__Your objective__
Count how many of the lines below contain the string "screenshot", matching case, and reply with only that number.

__Input__
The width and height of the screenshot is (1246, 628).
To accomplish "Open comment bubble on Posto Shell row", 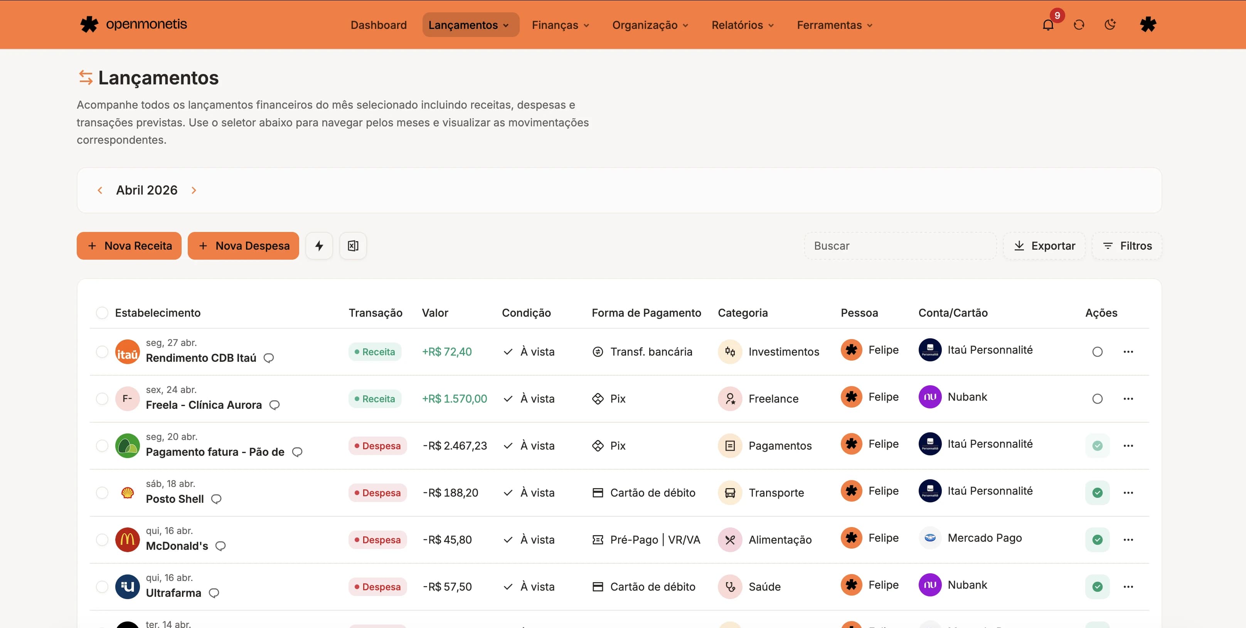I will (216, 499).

* * *

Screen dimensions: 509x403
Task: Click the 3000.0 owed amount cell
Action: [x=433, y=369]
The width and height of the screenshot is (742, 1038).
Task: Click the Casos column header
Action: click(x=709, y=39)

---

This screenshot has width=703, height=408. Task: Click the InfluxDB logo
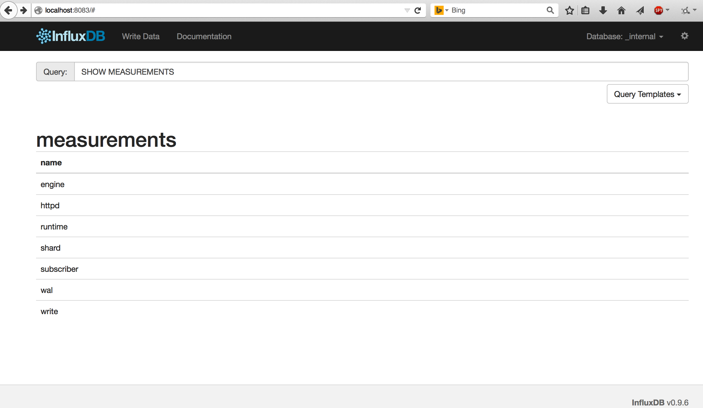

__Answer to this exercise__
3